◆ What to work on ◆
Check every line below for the word "value" and copy the ones that have it.

:: Source data ::

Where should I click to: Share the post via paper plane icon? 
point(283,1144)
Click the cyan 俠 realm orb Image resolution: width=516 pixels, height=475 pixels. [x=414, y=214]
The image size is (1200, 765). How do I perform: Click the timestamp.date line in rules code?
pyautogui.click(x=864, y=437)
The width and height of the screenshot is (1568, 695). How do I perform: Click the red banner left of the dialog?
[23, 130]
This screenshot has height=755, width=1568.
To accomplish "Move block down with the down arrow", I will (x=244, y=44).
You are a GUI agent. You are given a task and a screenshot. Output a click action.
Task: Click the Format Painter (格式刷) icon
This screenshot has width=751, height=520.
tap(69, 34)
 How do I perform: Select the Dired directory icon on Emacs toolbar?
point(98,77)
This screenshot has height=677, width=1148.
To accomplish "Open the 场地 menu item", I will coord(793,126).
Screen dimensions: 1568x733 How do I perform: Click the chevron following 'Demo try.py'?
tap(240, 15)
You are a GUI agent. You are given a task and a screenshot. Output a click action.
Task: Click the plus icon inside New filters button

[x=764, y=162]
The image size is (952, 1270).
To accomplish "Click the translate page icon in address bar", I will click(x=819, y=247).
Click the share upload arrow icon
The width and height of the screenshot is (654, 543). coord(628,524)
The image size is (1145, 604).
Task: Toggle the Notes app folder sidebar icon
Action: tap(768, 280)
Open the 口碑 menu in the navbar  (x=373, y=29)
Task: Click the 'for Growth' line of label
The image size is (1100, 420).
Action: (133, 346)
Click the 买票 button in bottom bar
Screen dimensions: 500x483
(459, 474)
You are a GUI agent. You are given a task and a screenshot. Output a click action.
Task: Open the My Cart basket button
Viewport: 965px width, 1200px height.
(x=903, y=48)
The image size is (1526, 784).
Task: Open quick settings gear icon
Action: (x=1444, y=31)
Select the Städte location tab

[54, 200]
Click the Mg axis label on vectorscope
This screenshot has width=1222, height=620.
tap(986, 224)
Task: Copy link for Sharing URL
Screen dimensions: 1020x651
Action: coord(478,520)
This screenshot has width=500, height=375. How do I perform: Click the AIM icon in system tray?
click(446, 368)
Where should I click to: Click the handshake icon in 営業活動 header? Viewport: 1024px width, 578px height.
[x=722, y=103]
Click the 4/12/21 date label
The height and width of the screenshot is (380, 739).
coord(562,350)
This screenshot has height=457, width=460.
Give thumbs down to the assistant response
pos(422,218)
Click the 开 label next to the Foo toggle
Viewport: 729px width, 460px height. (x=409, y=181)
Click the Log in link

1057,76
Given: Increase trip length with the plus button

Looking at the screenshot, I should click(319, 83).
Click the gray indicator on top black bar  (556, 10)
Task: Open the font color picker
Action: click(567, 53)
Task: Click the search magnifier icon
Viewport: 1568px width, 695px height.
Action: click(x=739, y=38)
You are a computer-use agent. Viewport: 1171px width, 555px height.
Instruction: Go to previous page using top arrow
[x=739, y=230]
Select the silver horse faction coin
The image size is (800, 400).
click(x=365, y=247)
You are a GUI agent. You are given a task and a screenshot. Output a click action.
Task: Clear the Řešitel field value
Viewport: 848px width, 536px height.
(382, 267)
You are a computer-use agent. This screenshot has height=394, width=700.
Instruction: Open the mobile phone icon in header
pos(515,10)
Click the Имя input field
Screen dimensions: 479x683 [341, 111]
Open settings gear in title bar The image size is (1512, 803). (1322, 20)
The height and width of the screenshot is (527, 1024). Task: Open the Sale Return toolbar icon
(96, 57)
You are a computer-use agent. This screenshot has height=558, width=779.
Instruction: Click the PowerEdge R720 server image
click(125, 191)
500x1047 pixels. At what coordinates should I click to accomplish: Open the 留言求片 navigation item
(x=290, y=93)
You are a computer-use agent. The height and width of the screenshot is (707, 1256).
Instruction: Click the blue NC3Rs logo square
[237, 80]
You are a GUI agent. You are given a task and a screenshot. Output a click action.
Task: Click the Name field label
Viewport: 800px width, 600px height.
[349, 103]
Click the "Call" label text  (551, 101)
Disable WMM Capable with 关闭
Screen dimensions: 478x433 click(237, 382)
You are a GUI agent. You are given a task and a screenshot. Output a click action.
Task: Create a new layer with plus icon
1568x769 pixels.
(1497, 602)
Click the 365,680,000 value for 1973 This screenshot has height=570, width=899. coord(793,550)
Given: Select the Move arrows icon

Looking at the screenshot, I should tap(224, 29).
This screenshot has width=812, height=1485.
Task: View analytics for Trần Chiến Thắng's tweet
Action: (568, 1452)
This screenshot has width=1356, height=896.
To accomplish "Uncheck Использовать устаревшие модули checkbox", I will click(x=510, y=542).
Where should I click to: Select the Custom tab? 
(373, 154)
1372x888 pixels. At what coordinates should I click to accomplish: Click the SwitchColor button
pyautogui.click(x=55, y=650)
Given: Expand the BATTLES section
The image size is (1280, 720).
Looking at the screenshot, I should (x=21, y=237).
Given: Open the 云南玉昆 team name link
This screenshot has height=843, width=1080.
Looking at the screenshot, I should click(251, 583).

:::

◆ Exercise result ◆
Task: Clear the Řešitel field value
Click the 365,680,000 value for 1973 This screenshot has height=570, width=899. coord(793,550)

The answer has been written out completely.